:: WHAT IS EXPECTED ::
Copy each of the following entries word for word, without changing anything.

:: Recorded data ::
----------------
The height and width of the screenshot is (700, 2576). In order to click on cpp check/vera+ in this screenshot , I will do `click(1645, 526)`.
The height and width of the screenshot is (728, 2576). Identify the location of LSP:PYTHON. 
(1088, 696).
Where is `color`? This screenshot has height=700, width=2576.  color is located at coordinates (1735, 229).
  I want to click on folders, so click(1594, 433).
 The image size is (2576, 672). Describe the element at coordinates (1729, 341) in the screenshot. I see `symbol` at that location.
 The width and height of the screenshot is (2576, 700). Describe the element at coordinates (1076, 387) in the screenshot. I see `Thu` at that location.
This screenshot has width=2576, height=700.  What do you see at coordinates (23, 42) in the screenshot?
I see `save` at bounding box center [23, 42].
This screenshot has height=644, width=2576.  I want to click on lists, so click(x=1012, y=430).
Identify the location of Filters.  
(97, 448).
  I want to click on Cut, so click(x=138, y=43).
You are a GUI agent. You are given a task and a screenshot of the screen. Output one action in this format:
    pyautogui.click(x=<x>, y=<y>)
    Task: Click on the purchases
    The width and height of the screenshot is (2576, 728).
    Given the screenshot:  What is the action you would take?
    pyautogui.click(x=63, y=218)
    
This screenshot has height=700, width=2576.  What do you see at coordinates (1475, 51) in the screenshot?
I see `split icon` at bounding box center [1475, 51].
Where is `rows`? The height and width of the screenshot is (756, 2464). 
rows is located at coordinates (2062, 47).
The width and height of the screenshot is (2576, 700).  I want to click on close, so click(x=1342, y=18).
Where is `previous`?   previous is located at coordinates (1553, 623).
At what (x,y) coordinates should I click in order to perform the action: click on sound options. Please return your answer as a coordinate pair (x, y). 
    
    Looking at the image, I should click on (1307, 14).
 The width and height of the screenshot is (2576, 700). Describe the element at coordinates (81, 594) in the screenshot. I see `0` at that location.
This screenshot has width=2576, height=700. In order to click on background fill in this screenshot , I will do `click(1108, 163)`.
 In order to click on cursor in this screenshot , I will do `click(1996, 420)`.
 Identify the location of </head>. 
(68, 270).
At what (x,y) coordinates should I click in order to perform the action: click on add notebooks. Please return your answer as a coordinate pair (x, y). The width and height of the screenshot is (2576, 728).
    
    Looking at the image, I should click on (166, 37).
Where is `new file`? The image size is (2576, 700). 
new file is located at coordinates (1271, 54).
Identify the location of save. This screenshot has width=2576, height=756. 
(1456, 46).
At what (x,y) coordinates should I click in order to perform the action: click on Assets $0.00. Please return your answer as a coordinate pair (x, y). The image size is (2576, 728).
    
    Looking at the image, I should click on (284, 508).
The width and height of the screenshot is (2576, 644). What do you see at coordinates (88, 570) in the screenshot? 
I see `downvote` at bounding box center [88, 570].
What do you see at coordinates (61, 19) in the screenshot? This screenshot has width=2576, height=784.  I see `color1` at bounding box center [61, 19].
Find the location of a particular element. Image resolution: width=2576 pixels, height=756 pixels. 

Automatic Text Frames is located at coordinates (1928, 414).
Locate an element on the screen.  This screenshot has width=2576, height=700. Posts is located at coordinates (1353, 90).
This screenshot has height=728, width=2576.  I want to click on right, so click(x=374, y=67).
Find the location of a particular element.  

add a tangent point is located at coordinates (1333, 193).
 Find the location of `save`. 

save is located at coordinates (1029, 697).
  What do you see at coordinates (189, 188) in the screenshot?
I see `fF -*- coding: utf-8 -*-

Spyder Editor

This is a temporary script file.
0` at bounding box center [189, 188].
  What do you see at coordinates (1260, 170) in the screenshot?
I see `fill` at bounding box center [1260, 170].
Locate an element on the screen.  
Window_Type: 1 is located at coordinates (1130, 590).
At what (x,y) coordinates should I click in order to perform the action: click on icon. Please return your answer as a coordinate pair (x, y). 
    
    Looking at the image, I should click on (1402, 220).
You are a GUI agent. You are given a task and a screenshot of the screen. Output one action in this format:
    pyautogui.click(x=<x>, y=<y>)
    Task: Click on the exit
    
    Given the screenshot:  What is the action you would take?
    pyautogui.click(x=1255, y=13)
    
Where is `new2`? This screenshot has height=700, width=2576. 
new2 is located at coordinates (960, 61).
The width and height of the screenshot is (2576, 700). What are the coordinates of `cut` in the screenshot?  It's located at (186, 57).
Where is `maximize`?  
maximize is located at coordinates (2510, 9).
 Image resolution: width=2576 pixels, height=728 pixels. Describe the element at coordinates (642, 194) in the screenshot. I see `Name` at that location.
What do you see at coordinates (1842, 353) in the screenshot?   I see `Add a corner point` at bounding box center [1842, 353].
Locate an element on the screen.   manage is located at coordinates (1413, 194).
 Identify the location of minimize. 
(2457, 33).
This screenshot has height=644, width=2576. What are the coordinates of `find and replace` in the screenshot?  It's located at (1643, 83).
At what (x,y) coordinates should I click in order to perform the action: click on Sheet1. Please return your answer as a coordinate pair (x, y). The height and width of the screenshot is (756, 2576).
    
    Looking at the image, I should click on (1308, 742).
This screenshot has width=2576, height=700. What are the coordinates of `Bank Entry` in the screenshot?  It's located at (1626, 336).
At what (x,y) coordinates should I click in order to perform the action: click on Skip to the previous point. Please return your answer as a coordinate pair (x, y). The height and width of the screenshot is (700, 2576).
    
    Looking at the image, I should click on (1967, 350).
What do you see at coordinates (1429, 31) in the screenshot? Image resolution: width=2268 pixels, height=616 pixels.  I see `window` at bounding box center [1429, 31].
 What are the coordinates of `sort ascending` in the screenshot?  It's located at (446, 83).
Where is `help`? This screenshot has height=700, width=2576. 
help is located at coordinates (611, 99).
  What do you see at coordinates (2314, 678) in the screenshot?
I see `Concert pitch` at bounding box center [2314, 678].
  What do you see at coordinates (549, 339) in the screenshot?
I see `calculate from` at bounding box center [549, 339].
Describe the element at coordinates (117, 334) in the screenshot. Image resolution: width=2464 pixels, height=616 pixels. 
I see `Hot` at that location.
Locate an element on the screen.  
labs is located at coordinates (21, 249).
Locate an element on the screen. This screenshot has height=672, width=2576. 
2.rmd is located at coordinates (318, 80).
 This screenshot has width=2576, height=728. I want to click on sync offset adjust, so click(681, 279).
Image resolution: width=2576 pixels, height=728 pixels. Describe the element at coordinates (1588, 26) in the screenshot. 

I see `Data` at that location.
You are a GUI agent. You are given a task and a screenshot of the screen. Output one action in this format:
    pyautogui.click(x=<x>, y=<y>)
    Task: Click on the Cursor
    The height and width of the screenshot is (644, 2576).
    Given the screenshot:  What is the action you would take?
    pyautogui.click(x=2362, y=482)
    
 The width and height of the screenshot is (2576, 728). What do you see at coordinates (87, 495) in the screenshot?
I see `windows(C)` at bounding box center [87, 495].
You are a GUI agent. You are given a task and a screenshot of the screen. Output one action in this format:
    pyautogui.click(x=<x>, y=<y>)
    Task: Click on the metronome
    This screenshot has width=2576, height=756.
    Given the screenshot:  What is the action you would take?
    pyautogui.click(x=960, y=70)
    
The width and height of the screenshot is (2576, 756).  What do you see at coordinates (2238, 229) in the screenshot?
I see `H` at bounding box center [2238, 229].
----------------
:: ANSWER TO THE TASK ::
The height and width of the screenshot is (700, 2576). In order to click on cpp check/vera+ in this screenshot , I will do `click(1645, 526)`.
The height and width of the screenshot is (728, 2576). Identify the location of LSP:PYTHON. 
(1088, 696).
Where is `color`? This screenshot has height=700, width=2576.  color is located at coordinates (1735, 229).
  I want to click on folders, so click(1594, 433).
 The image size is (2576, 672). Describe the element at coordinates (1729, 341) in the screenshot. I see `symbol` at that location.
 The width and height of the screenshot is (2576, 700). Describe the element at coordinates (1076, 387) in the screenshot. I see `Thu` at that location.
This screenshot has width=2576, height=700.  What do you see at coordinates (23, 42) in the screenshot?
I see `save` at bounding box center [23, 42].
This screenshot has height=644, width=2576.  I want to click on lists, so click(x=1012, y=430).
Identify the location of Filters.  
(97, 448).
  I want to click on Cut, so click(x=138, y=43).
You are a GUI agent. You are given a task and a screenshot of the screen. Output one action in this format:
    pyautogui.click(x=<x>, y=<y>)
    Task: Click on the purchases
    The width and height of the screenshot is (2576, 728).
    Given the screenshot:  What is the action you would take?
    pyautogui.click(x=63, y=218)
    
This screenshot has height=700, width=2576.  What do you see at coordinates (1475, 51) in the screenshot?
I see `split icon` at bounding box center [1475, 51].
Where is `rows`? The height and width of the screenshot is (756, 2464). 
rows is located at coordinates (2062, 47).
The width and height of the screenshot is (2576, 700).  I want to click on close, so click(x=1342, y=18).
Where is `previous`?   previous is located at coordinates (1553, 623).
At what (x,y) coordinates should I click in order to perform the action: click on sound options. Please return your answer as a coordinate pair (x, y). 
    
    Looking at the image, I should click on (1307, 14).
 The width and height of the screenshot is (2576, 700). Describe the element at coordinates (81, 594) in the screenshot. I see `0` at that location.
This screenshot has width=2576, height=700. In order to click on background fill in this screenshot , I will do `click(1108, 163)`.
 In order to click on cursor in this screenshot , I will do `click(1996, 420)`.
 Identify the location of </head>. 
(68, 270).
At what (x,y) coordinates should I click in order to perform the action: click on add notebooks. Please return your answer as a coordinate pair (x, y). The width and height of the screenshot is (2576, 728).
    
    Looking at the image, I should click on (166, 37).
Where is `new file`? The image size is (2576, 700). 
new file is located at coordinates (1271, 54).
Identify the location of save. This screenshot has width=2576, height=756. 
(1456, 46).
At what (x,y) coordinates should I click in order to perform the action: click on Assets $0.00. Please return your answer as a coordinate pair (x, y). The image size is (2576, 728).
    
    Looking at the image, I should click on (284, 508).
The width and height of the screenshot is (2576, 644). What do you see at coordinates (88, 570) in the screenshot? 
I see `downvote` at bounding box center [88, 570].
What do you see at coordinates (61, 19) in the screenshot? This screenshot has width=2576, height=784.  I see `color1` at bounding box center [61, 19].
Find the location of a particular element. Image resolution: width=2576 pixels, height=756 pixels. 

Automatic Text Frames is located at coordinates (1928, 414).
Locate an element on the screen.  This screenshot has width=2576, height=700. Posts is located at coordinates (1353, 90).
This screenshot has height=728, width=2576.  I want to click on right, so click(x=374, y=67).
Find the location of a particular element.  

add a tangent point is located at coordinates (1333, 193).
 Find the location of `save`. 

save is located at coordinates (1029, 697).
  What do you see at coordinates (189, 188) in the screenshot?
I see `fF -*- coding: utf-8 -*-

Spyder Editor

This is a temporary script file.
0` at bounding box center [189, 188].
  What do you see at coordinates (1260, 170) in the screenshot?
I see `fill` at bounding box center [1260, 170].
Locate an element on the screen.  
Window_Type: 1 is located at coordinates (1130, 590).
At what (x,y) coordinates should I click in order to perform the action: click on icon. Please return your answer as a coordinate pair (x, y). 
    
    Looking at the image, I should click on (1402, 220).
You are a GUI agent. You are given a task and a screenshot of the screen. Output one action in this format:
    pyautogui.click(x=<x>, y=<y>)
    Task: Click on the exit
    
    Given the screenshot:  What is the action you would take?
    pyautogui.click(x=1255, y=13)
    
Where is `new2`? This screenshot has height=700, width=2576. 
new2 is located at coordinates (960, 61).
The width and height of the screenshot is (2576, 700). What are the coordinates of `cut` in the screenshot?  It's located at (186, 57).
Where is `maximize`?  
maximize is located at coordinates (2510, 9).
 Image resolution: width=2576 pixels, height=728 pixels. Describe the element at coordinates (642, 194) in the screenshot. I see `Name` at that location.
What do you see at coordinates (1842, 353) in the screenshot?   I see `Add a corner point` at bounding box center [1842, 353].
Locate an element on the screen.   manage is located at coordinates (1413, 194).
 Identify the location of minimize. 
(2457, 33).
This screenshot has height=644, width=2576. What are the coordinates of `find and replace` in the screenshot?  It's located at (1643, 83).
At what (x,y) coordinates should I click in order to perform the action: click on Sheet1. Please return your answer as a coordinate pair (x, y). The height and width of the screenshot is (756, 2576).
    
    Looking at the image, I should click on (1308, 742).
This screenshot has width=2576, height=700. What are the coordinates of `Bank Entry` in the screenshot?  It's located at (1626, 336).
At what (x,y) coordinates should I click in order to perform the action: click on Skip to the previous point. Please return your answer as a coordinate pair (x, y). The height and width of the screenshot is (700, 2576).
    
    Looking at the image, I should click on (1967, 350).
What do you see at coordinates (1429, 31) in the screenshot? Image resolution: width=2268 pixels, height=616 pixels.  I see `window` at bounding box center [1429, 31].
 What are the coordinates of `sort ascending` in the screenshot?  It's located at (446, 83).
Where is `help`? This screenshot has height=700, width=2576. 
help is located at coordinates (611, 99).
  What do you see at coordinates (2314, 678) in the screenshot?
I see `Concert pitch` at bounding box center [2314, 678].
  What do you see at coordinates (549, 339) in the screenshot?
I see `calculate from` at bounding box center [549, 339].
Describe the element at coordinates (117, 334) in the screenshot. Image resolution: width=2464 pixels, height=616 pixels. 
I see `Hot` at that location.
Locate an element on the screen.  
labs is located at coordinates (21, 249).
Locate an element on the screen. This screenshot has height=672, width=2576. 
2.rmd is located at coordinates (318, 80).
 This screenshot has width=2576, height=728. I want to click on sync offset adjust, so click(681, 279).
Image resolution: width=2576 pixels, height=728 pixels. Describe the element at coordinates (1588, 26) in the screenshot. 

I see `Data` at that location.
You are a GUI agent. You are given a task and a screenshot of the screen. Output one action in this format:
    pyautogui.click(x=<x>, y=<y>)
    Task: Click on the Cursor
    The height and width of the screenshot is (644, 2576).
    Given the screenshot:  What is the action you would take?
    pyautogui.click(x=2362, y=482)
    
 The width and height of the screenshot is (2576, 728). What do you see at coordinates (87, 495) in the screenshot?
I see `windows(C)` at bounding box center [87, 495].
You are a GUI agent. You are given a task and a screenshot of the screen. Output one action in this format:
    pyautogui.click(x=<x>, y=<y>)
    Task: Click on the metronome
    This screenshot has width=2576, height=756.
    Given the screenshot:  What is the action you would take?
    pyautogui.click(x=960, y=70)
    
The width and height of the screenshot is (2576, 756).  What do you see at coordinates (2238, 229) in the screenshot?
I see `H` at bounding box center [2238, 229].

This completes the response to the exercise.